Data shown: Begin
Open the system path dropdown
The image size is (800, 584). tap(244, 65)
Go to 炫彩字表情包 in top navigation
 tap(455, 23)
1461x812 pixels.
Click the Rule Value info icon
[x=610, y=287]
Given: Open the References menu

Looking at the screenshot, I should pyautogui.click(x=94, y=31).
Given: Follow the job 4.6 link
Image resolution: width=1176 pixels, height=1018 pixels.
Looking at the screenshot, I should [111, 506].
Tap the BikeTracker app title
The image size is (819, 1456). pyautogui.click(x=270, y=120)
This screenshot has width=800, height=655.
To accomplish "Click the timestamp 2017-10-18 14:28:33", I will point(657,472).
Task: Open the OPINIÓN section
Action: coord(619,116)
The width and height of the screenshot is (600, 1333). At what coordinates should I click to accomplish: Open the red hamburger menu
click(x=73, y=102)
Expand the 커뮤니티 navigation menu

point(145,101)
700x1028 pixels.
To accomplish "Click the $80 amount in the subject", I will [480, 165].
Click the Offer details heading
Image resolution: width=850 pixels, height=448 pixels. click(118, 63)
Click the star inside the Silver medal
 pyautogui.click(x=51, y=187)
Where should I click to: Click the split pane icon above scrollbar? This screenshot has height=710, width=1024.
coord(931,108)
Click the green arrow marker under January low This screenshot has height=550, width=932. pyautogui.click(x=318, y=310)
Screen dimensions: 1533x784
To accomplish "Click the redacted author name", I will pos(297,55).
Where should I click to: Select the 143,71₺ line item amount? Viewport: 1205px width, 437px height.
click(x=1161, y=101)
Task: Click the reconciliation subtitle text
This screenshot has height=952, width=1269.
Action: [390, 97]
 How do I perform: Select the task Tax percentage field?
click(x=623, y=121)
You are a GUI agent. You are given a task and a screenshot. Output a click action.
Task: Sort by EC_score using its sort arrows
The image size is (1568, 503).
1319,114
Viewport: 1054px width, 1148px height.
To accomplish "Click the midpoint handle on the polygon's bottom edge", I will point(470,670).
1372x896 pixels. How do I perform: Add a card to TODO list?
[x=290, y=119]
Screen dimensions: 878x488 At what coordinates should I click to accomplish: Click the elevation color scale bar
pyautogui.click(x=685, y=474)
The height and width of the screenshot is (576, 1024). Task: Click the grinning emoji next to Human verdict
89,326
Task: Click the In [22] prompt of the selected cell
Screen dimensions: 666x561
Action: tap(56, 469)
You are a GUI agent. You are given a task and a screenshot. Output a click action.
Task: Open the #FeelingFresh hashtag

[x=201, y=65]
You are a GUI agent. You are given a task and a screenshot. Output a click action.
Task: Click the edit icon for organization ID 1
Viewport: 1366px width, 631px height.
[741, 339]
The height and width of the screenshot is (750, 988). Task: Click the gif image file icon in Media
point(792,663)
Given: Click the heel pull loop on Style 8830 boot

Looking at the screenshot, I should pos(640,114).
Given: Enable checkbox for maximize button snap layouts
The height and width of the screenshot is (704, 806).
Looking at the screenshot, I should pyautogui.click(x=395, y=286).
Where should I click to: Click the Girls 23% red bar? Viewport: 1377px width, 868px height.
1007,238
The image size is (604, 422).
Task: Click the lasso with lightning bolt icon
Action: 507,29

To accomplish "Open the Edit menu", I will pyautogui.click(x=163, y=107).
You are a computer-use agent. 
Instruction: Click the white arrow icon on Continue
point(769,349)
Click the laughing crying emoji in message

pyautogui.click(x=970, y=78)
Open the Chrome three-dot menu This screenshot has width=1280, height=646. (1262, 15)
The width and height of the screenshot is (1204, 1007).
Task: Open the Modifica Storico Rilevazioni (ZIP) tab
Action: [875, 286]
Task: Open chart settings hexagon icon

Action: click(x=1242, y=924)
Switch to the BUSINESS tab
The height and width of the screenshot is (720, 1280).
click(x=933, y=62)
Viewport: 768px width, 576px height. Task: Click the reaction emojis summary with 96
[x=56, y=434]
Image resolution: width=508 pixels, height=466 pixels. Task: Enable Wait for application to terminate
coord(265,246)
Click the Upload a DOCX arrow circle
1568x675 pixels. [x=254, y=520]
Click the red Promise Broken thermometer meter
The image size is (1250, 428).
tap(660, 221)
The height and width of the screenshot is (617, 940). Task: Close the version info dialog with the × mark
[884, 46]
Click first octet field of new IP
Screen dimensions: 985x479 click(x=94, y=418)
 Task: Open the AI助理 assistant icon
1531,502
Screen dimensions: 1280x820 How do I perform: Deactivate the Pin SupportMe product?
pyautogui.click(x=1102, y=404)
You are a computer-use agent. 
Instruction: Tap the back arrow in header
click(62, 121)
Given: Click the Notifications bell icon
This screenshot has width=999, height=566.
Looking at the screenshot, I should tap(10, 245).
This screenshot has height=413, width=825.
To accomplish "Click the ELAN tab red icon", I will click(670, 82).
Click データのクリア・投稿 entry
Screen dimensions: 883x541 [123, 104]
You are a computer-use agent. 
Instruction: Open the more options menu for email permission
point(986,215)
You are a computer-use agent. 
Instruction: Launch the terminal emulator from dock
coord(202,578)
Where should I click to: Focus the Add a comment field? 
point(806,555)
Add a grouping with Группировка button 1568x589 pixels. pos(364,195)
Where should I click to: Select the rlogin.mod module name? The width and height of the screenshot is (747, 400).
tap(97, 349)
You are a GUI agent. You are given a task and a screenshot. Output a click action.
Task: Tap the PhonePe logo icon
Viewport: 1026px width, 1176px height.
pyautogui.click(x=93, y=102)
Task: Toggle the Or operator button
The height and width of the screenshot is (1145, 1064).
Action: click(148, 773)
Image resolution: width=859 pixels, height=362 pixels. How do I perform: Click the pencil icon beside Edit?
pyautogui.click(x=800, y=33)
Data shown: End
Task description
Go through the material and copy every line in which the word "button" occurs.

Solution for this problem
Given: Enable checkbox for maximize button snap layouts
Add a grouping with Группировка button 1568x589 pixels. pos(364,195)
Task: Toggle the Or operator button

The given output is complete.